◆ **What to do**
Look through the lines below and extract any with the word "Business".

◆ **Data for this exercise**
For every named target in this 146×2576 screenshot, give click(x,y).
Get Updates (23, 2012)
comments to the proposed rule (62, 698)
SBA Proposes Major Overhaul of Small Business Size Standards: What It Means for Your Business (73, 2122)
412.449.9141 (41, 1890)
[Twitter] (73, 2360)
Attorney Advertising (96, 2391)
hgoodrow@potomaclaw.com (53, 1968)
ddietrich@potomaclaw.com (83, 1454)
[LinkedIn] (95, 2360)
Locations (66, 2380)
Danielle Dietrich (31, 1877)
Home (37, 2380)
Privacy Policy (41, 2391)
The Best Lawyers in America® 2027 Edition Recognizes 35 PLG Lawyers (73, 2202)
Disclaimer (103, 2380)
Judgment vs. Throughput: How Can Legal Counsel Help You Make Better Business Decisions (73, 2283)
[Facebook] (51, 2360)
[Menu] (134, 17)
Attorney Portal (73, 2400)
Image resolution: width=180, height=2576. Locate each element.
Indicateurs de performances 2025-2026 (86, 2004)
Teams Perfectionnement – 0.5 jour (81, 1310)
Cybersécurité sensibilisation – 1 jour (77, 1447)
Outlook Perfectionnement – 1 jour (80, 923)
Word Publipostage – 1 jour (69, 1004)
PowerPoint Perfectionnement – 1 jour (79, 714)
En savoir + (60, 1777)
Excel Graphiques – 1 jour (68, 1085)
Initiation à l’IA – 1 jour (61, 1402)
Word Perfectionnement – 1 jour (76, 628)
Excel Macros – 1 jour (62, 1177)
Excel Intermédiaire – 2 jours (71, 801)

◆ **Expected answer**
SBA Proposes Major Overhaul of Small Business Size Standards: What It Means for Your Business (73, 2122)
Judgment vs. Throughput: How Can Legal Counsel Help You Make Better Business Decisions (73, 2283)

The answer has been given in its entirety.